Wenn es eine originelle Idee gegeben hätte, wäre sie mir in jenem Moment recht gewesen. Aber schließlich reichten ihre Tränen und ihr offener Blick aus aufrichtigen Augen.
Wir warteten vor einem Kino auf den Einlass. »Billy Two Hats«, stand auf dem Poster. Ein Film mit Gregory Peck, aber nicht der, in dem ich mich befunden hatte, als wir in Longostagno auf Henry gewartet hatten. Das einzige, was sie mit Sicherheit über Henry wusste, war, dass er nicht Henry hieß. Aber Henry hatte uns den Wagen vollgetankt und auf dem Sitz lag ein Umschlag mit vielen gebrauchten Banknoten, italienischen, französischen und deutschen.
Es nieselte, während wir vor der Kinotüre standen. Melissa hielt ihren Pompadour in der linken Hand und sah mich mit ihren braunen Augen prüfend an.
»Wie geht es dir?«
»Ziemlich gut«, antwortete ich, »aber es könnte mir noch viel besser gehen, wenn du mich lehren würdest, wie.«
»Worum geht es eigentlich in dem Film?«
Ich zuckte mit den Schultern. »Keine Ahnung. Aber ich sehe jeden Film mit Gregory Peck.«
Sie hatte Zähne wie Perlen. Weiche Locken, braune Augen. Dunkler Honig. Liebe.
Ein Schatten fiel von hinten auf uns. Vier Männer hatten uns umringt.
Normalerweise läuft kaum etwas im Leben so, wie man es plant. Sie hatte etwas an sich gehabt, was ich mochte, etwas, das immer zu gut für diese Welt gewesen war.
»Du hast etwas in Frankreich verloren«, sagte sie zwischen zwei Liedern im Auto, »was ich an dir gemocht habe.«
Menschen, die gemeinsam etwas durchleiden, sind einander enger verbunden als die, denen es recht gut geht. Wir hatten Schaden genommen in Frankreich, um ein Haar nur waren wir entronnen.
Aretha Franklin sang jetzt über den »Son of a Preacherman«. Melissa stimmte ein. Dann sagte sie: »Die Menschen tun nicht das, woran sie glauben. Sie gehen den bequemsten Weg und dann tun sie Buße.«
»Bleib bei mir«, sagte ich, »wir lassen uns nieder und hoffen gemeinsam, dass der Sturm uns nicht das Dach vom Haus weht.«
Wir parkten hinter meinem Volkswagen. Der Mais war längst geerntet. Graue Wolken türmten sich über den Hügeln. Der Käfer war von Staub bedeckt.
Sie stieg aus, mit ihren unmöglichen Schuhen, die sie auf meine Höhe brachten. Aus dem Kofferraum ihres Capri nahm sie den Kanister und füllte die zwanzig Liter Benzin in den Tank meines Autos.

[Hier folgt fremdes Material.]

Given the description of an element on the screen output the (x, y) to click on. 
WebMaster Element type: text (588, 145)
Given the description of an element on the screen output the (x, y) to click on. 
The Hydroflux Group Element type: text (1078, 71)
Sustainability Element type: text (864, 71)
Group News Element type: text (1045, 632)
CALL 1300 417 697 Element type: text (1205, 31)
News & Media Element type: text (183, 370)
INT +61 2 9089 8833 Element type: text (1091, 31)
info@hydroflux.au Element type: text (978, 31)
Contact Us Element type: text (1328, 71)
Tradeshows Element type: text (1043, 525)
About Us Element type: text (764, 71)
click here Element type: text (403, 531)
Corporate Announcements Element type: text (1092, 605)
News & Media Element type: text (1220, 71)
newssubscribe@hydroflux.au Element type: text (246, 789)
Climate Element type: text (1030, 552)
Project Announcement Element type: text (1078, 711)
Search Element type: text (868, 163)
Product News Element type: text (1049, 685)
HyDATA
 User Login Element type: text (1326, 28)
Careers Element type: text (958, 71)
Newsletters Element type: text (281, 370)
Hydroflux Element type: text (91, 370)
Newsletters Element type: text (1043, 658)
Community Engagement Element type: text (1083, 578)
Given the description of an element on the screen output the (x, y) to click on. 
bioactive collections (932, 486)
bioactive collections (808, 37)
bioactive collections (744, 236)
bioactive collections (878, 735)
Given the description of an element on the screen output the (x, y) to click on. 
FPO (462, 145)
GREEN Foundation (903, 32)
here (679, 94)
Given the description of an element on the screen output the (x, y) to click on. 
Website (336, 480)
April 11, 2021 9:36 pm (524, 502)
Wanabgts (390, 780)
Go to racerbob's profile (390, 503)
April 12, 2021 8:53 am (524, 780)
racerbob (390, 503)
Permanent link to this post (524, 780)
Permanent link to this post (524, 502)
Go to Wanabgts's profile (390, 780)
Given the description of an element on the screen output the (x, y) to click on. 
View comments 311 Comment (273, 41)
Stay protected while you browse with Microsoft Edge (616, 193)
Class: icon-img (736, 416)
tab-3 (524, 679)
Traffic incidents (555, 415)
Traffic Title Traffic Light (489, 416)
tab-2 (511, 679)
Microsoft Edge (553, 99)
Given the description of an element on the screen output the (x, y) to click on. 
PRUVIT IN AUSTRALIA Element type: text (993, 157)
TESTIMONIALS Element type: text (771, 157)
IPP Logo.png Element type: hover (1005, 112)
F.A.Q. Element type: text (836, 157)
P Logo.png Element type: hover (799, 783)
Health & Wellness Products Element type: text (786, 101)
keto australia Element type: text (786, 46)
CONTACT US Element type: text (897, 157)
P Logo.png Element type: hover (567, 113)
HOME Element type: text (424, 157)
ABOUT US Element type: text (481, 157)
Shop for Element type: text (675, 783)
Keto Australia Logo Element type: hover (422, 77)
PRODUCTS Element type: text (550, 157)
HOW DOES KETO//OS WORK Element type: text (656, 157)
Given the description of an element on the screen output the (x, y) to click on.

Vor langer Zeit. Ihre Haut war zart und weich. Mondperlen. Honigaugen. Braunlocken.
Ich weiß nicht mehr, wer ich war oder wohin unterwegs. Ich weiß nur noch, dass Gregory Peck einen Revolver trug und von hinten erschossen wurde.
Es scheint lange her zu sein. Damals, bevor die Sterne vom Himmel gewischt wurden.